According to the article on St. Louis musician couples below, what does Cheryl Wilson do in the Cree Rider Family Band?

Excerpted text -

★ ★ ★ ★ ★ ★ ★

Musical Match-Making: Six St. Louis Musician Couples Share Their Experiences

Peter Scheffler
Cheryl Wilson and Cree Rider of Cree Rider Family Band


Couple: Cree Rider and Cheryl Wilson
Romance cred: Engaged for more than two years, together for five years
Rider's role in the band: Guitar, vocals
Wilson's role in the band: Vocals

Best part about working together
Rider: Sharing something we are deeply passionate about together, working together to create something that is bigger than either of us. Writing and performing music in itself is a calling, and one which can be as frustrating and stressful as any other artistic endeavor. But to have someone you love at your side working with you and pushing you along is extremely rewarding. I would recommend to any other couples out there, find something you are both passionate about and work on it together. It may be difficult at times, but ultimately it will be one of the most rewarding things you can do together.
Wilson: When we are really tuned in while harmonizing onstage with our band thrumming behind us, I feel like our voices just... meld. I love looking over at him and seeing that calm, smiling strength in his eyes, feeling so in sync, like we are riding into battle together -- like we are Valkyries. Haha! Does that make sense?

★ ★ ★ ★ ★ ★ ★

Given information -
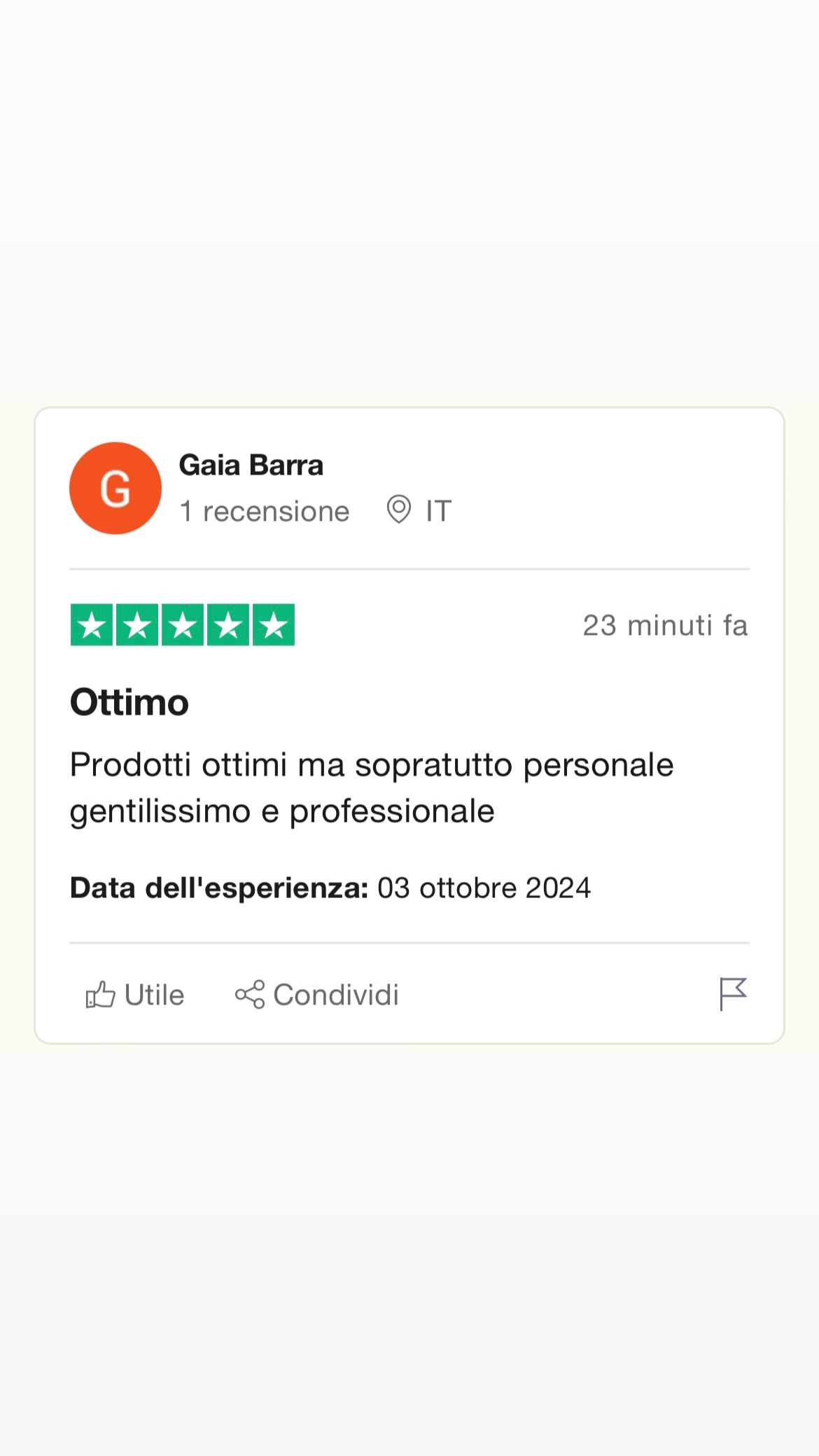Select the Condividi share button label
This screenshot has width=819, height=1456.
(336, 995)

★ ★ ★ ★ ★ ★ ★

Exercise result - Vocals.